Today I found out that MySpace is on the list of companies sending out passwords through email. I finally signed up (that could be a separate conversation, why I’ve ignored MySpace till now) and promptly got a welcome email with my password staring back at me. MySpace, though, takes it one step further and adds insult to injury by saying “Keep it secret. Keep it safe.” right below my visible password. As if I had a choice at that point, MySpace, you just made it less secret and less safe.

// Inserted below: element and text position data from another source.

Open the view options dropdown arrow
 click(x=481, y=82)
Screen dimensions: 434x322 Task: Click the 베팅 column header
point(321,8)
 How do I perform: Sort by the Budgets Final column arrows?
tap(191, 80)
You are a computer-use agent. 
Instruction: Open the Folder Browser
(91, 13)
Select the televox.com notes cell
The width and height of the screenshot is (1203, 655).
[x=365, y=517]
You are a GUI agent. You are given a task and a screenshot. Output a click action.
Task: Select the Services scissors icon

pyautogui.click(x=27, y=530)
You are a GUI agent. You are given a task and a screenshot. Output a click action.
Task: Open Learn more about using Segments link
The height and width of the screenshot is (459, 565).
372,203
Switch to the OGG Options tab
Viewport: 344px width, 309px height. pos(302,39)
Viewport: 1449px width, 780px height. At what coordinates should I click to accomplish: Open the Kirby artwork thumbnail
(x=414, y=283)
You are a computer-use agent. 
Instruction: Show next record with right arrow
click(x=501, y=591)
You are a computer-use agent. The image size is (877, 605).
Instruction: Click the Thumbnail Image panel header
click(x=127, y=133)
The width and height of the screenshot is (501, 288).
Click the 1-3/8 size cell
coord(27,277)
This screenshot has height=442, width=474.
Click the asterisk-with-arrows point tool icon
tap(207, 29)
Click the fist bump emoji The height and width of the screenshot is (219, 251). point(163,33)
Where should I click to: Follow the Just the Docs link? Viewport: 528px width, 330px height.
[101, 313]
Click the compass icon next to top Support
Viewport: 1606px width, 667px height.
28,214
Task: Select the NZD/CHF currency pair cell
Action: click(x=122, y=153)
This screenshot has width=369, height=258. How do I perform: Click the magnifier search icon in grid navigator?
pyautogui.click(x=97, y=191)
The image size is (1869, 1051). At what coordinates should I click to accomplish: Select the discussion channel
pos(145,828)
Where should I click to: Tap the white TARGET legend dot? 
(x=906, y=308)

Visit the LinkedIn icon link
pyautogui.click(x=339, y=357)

But, of course, I used a I-don’t-care-as-much-if-others-know password that I wouldn’t use for other “important” sites. And I’m sure that the hundreds of millions of MySpace users do the same (yeah, right). In all seriousness, though, I can see how certain sites don’t need the same level of security as others. As an example, there is an obvious difference between MySpace and your bank in terms of security.
In reality, though, there’s a wide spectrum of sites and services protected by passwords. It’s not black and white with only “banks” on the one side and “social networking” on the other. So who should decide which service deserves what level of protection? Well, in this case, it’s my opinion that it’s in the best interest of any company protecting your information with a password to avoid sending that password insecurely over email.
But assuming a world where there will always be companies that send passwords in emails, the very least they could do is tell you this before you decide on your password. That way, you’d know to what degree a company values the protection of your information before you decide on what password to give them.
One very simple implementation of this is that of a company showing you your password as you choose it. You’d then know that this should be a less important type of password. In fact, I’m not sure why asterisks are necessary to “hide” your password as you’re typing it the first time if 30 seconds later the same password previously hidden by asterisks is visible on screen in your email.
However the “less secure” message is conveyed before you create your password, is it too much to ask for this kind of disclosure from companies?